Les photographies en cause étaient à la fois des photographies prises lors de concert de la chanteuse et des captures tirées d’un clip vidéo. Pour revendiquer des droits d’auteur sur ces images, le producteur évoquait divers éléments, comme le fait qu’il était à l’origine de la diffusion des photographies sur la page Facebook de l’artiste et qu’il bénéficiait par ailleurs d’un contrat de cession de droits.

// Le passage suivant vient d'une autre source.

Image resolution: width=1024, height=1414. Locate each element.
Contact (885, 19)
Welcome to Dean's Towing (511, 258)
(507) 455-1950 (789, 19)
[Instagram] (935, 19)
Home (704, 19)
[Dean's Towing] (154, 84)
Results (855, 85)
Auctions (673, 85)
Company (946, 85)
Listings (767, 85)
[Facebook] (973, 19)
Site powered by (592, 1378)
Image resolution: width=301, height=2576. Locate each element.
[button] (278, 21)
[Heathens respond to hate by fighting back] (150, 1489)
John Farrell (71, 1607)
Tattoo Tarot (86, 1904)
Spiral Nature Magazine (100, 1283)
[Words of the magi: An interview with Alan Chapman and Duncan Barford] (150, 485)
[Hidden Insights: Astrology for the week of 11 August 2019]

Toutefois, les juges ont opéré une distinction :
s’agissant des clichés tirés du clip, l’arrêt considère que les images « doivent être considérées comme originales car issues de cette oeuvre, qui est elle-même originale du fait des choix artistiques opérés lors du tournage » ; la motivation apparaît ici un brin légère car il n’est pas justifié desdits « choix artistiques » mis en oeuvre lors de la réalisation du clip. D’ailleurs, en jetant un oeil à l’oeuvre en question, on peut légitimement rester dubitatif ;
s’agissant des photographies de concert, l’originalité fait défaut car le producteur évincé « ne s’explique pas sur les parti-pris esthétiques qui auraient conduit à la réalisation de chacune de ces images. (…) Prises à divers moment du concert de l’artiste, elles auraient pu l’être par n’importe quel spectateur. »
À cet égard, il est vrai que la démonstration de l’originalité d’une photographie suppose notamment que celui qui revendique des droits d’auteur puisse justifier des choix personnels de l’auteur des clichés.
En l’espèce, il semble que le producteur invoquait seulement des « cadrages » et « réglages de saturation », ce qui n’est guère suffisant puisqu’il s’agit de simple considérations techniques.
Comme le relève l’arrêt à juste titre, « toute photographie comporte nécessairement des paramètres de prise de vue tels que cadrage, saturation, exposition ou contraste. De telles caractéristiques, intrinsèquement attachées à la technique photographique, ne suffisent pas à faire de l’image une création originale reflétant la personnalité d’un auteur ».
On ne peut que souscrire à cette motivation, qui rappelle un arrêt de la Cour d’appel de Paris rendu il y a quelques années (5 décembre 2007) à propos de photographies du Prince William d’Angleterre :
« les photographes ont eu un comportement purement passif puisqu'ils se sont bornés à installer leurs objectifs en direction du téléski afin de disposer d'une fenêtre de visé, entre les arbres, et à déclencher leur appareil à l'apparition du prince William et de Kate MIDDLETON ;
qu'ils ne sauraient donc se prévaloir d'une quelconque mise en scène, ni d'un cadrage particulier, pas plus que du choix d'un angle de vue et encore moins du moment pour réaliser les clichés litigieux dès lors que l'instant auquel ils ont déclenché leurs appareils était exclusivement commandé par l'apparition, pour quelques secondes, des personnages pris pour cible; que, en outre, il n'est pas démontré, ni même allégué, qu'ils aient ' retravaillé ' ces clichés ».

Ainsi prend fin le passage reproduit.